Wednesday, August 2, 2006

Fox in the Hen Harrier House


A hen harrier and chick nesting on the moor.


From the Renfrewshire Paisely Daily Express of August 1, 2006:

Sky-dancing Hen Harrier Is a Truly Spectacular Sight

AS ONE whose work as a countryside ranger involved guarding rare birds of prey at their nests, I was disappointed to read that a family of hen harriers were wiped out by a killer fox at Muirshiel country park.

It’s the second consecutive year that a savage fox has caused carnage among hen harrier chicks at moorland nests among the heather.

Altogether, seven out of eight chicks perished - five mauled and the other two frozen to death when their mothers fled from the fanged forager.

I have happy memories of fast-flying peregrine falcons incubating their eggs on cliff-ledge nests on rocky crags at Muirshiel.

Seeing small swift-like merlins feed their young in tree-top nests on bracken-covered hillsides was a special delight.

But watching hen harriers at their moorland breeding grounds was the highlights of an ornithological odyssey.

The slate-grey male flew high among the clouds and summoned the female, which is chocolate-brown in colour, with a harsh, chattering cry.

As she flew upwards from the nest, the male dropped a morsel of food – usually a mouse, vole, shrew or lizard – and she caught it in mid-air in her sharp talons.

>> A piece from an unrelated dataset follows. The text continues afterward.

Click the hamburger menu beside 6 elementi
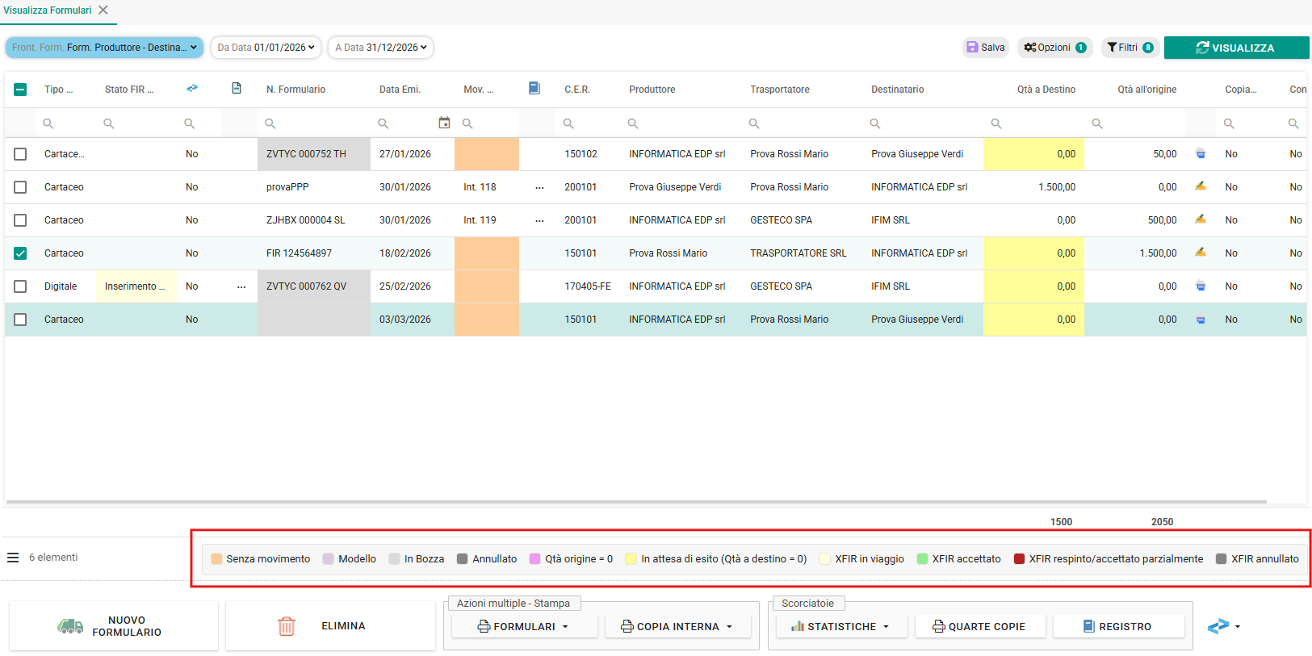click(13, 558)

This bird-bonding act – the celebrated ‘food pass’ of the sky-dancing hen harrier – is one of the most amazing spectacles in the natural world, especially when seen from the Misty Law as the sun rose at dawn above the heather-gilded north-eastern horizon.

There are only about 550 breeding pairs of hen harriers in Britain, including the Muirshiel family.

Persecution by gamekeepers on grouse moors – and the loss of their heather habitats to forestry plantations and sheep-farming – resulted in a massive population decrease during the last century.

Now, because of the killer fox which returned on three successive nights to raid the nest, Renfrewshire's hen harrier breeding population – already at a low level – has been further depleted but the night-time vulpine slaughter.
A few years ago the local foxhounds could have been called out to deal with the killer fox. But urban-based MSPs, who know little about the countryside, banned hunting with hounds.

Now, unless conservationists install anti-fox measures like repellent chemicals, electric wire, netting or strategically-placed lanterns around the nests, the blood-thirsty fox will return to kill hen harrier chicks next year – and the years after that.